Post-quantum cryptography

NIST Selects Four Quantum-Resistant Cryptographic Algorithms From Competition

The National Institute of Standards and Technology has announced the first four quantum-resistant cryptographic algorithms emerging from a six-year encryption design competition.

In May, the White House issued a statement highlighting the potential of quantum computers to drive innovation in many sectors.

However, President Joe Biden warned that a sufficiently powerful quantum computer—or a cryptanalytically relevant quantum computer—can beat most modern cryptographic techniques, including ones used to secure communications, critical infrastructure and financial transactions.

The four new algorithms are designed to resist attacks from future quantum computers and represent the final leg of the post-quantum cryptography standardization project, NIST said Tuesday.
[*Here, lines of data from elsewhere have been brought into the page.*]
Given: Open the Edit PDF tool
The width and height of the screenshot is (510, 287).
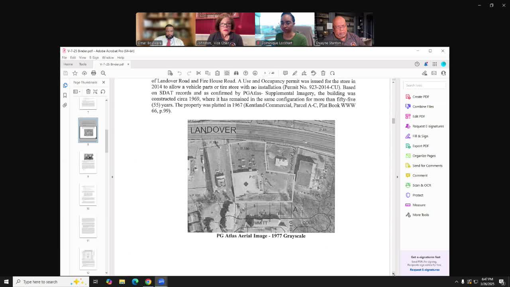Looking at the screenshot, I should [x=418, y=116].
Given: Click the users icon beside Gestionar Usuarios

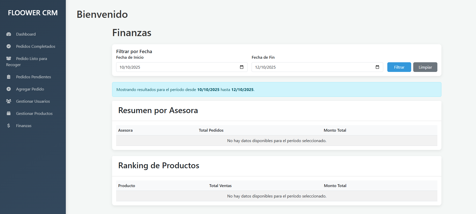Looking at the screenshot, I should [9, 101].
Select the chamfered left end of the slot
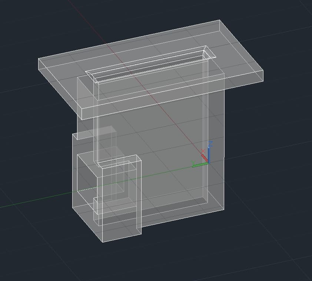The width and height of the screenshot is (312, 281). 92,77
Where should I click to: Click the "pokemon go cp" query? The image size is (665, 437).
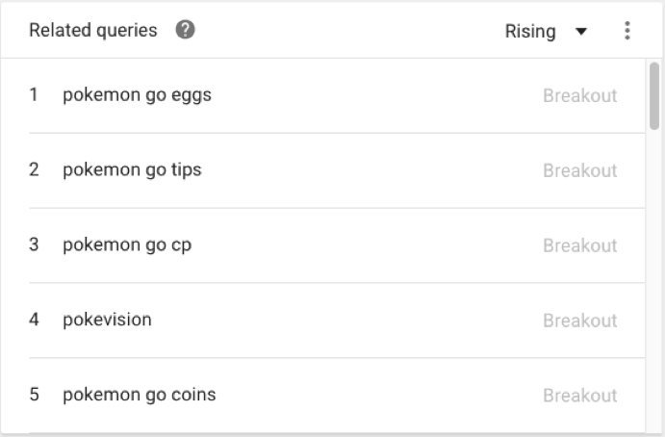[127, 245]
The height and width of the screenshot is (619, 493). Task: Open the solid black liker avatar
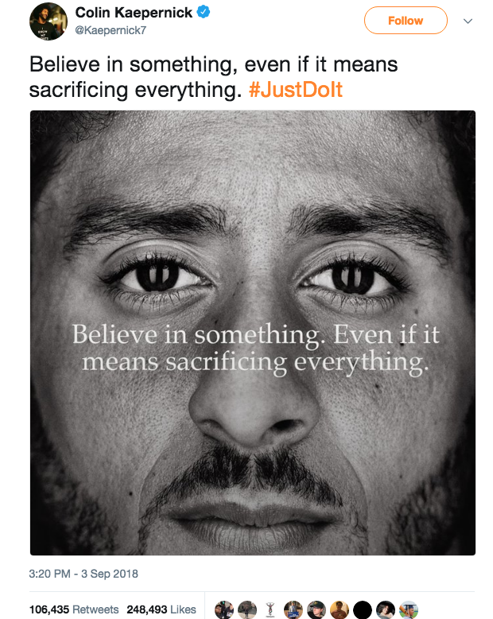363,610
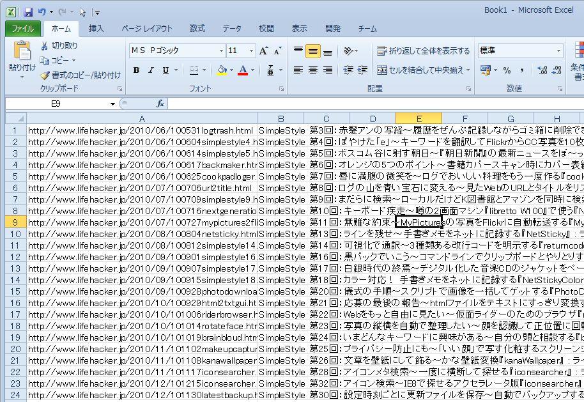Apply the yellow fill color swatch
Image resolution: width=584 pixels, height=402 pixels.
(222, 70)
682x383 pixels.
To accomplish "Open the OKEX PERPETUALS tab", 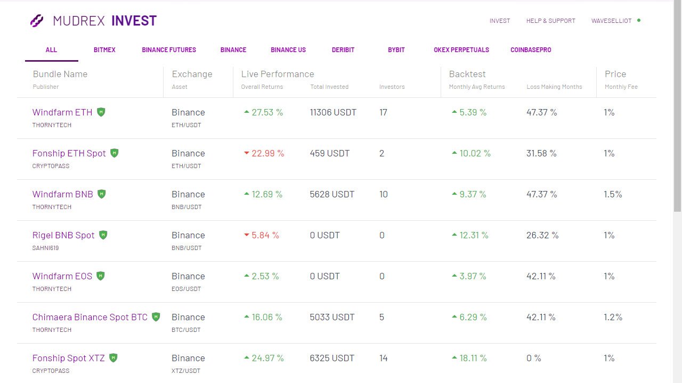I will pyautogui.click(x=461, y=50).
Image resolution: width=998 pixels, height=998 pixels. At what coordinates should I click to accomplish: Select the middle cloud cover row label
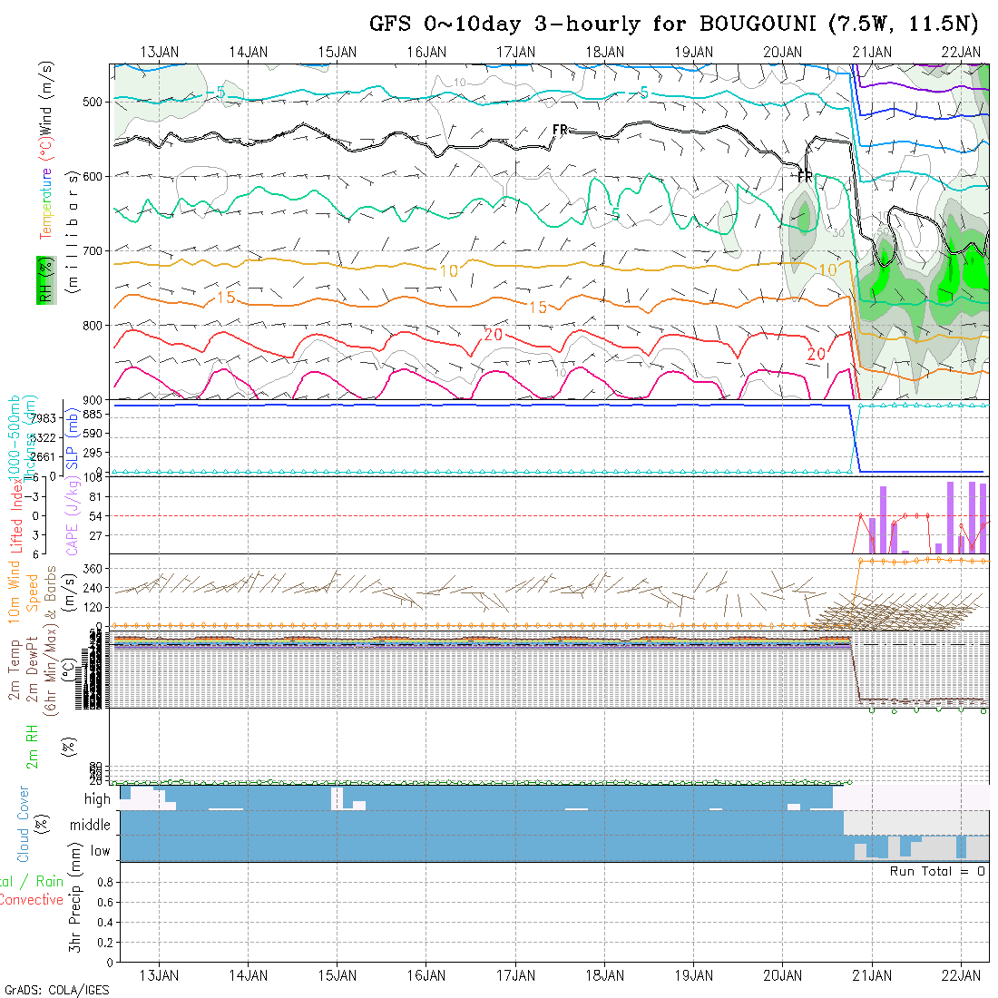pyautogui.click(x=91, y=826)
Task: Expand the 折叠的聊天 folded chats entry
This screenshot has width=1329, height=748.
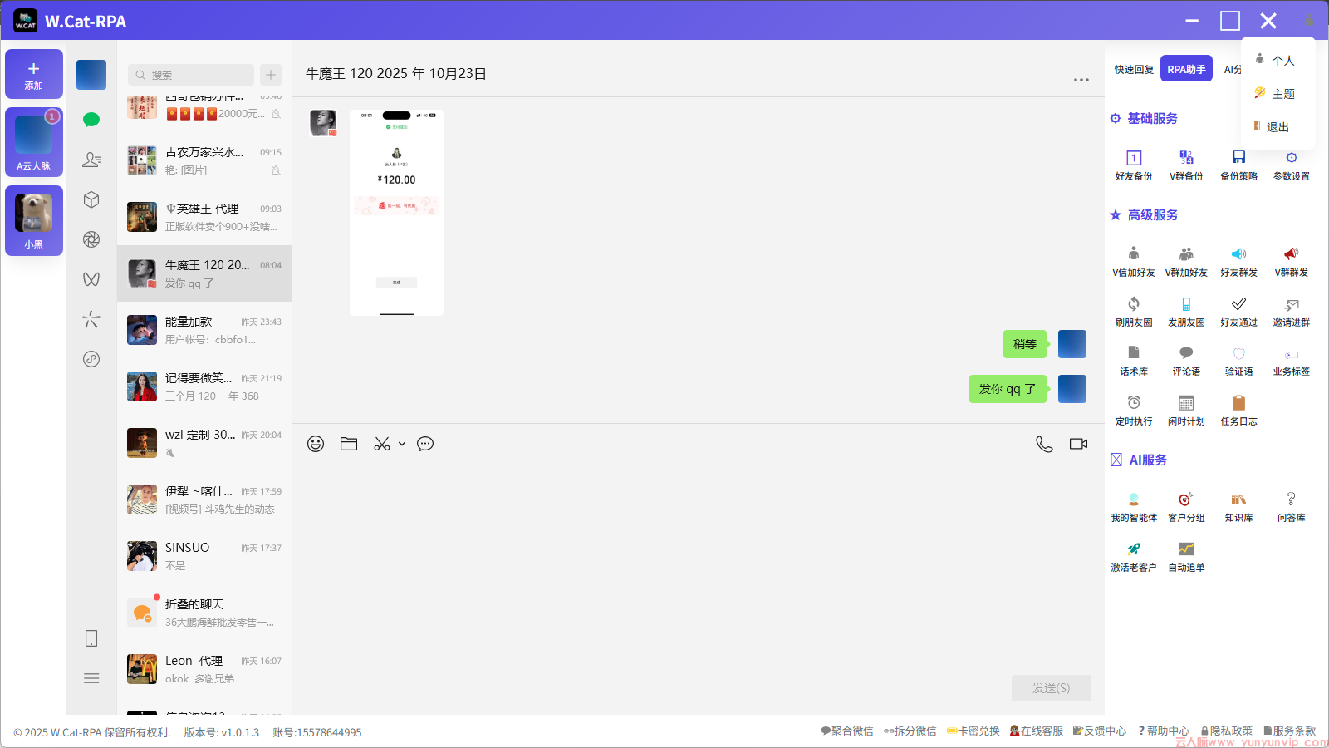Action: point(204,613)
NIST selected the CRYSTALS-Kyber algorithm for general encryption and for securing websites. The agency highlighted the algorithm’s comparatively small encryption keys and its speed of operation.

Three algorithms were selected for digital signature purposes: CRYSTALS-Dilithium, FALCON and SPHINCS+. The first two are considered highly efficient, while SPHINCS+ is slightly slower but considered valuable for its differentiated math approach.

NIST said that four other algorithms are under consideration, none of which shares a math approach to the four already announced.

Secretary of Commerce Gina Raimondo commended NIST for taking steps to protect electronic information for American businesses and helping them maintain customers’ trust.

“Today’s announcement is an important milestone in securing our sensitive data against the possibility of future cyberattacks from quantum computers,” she added.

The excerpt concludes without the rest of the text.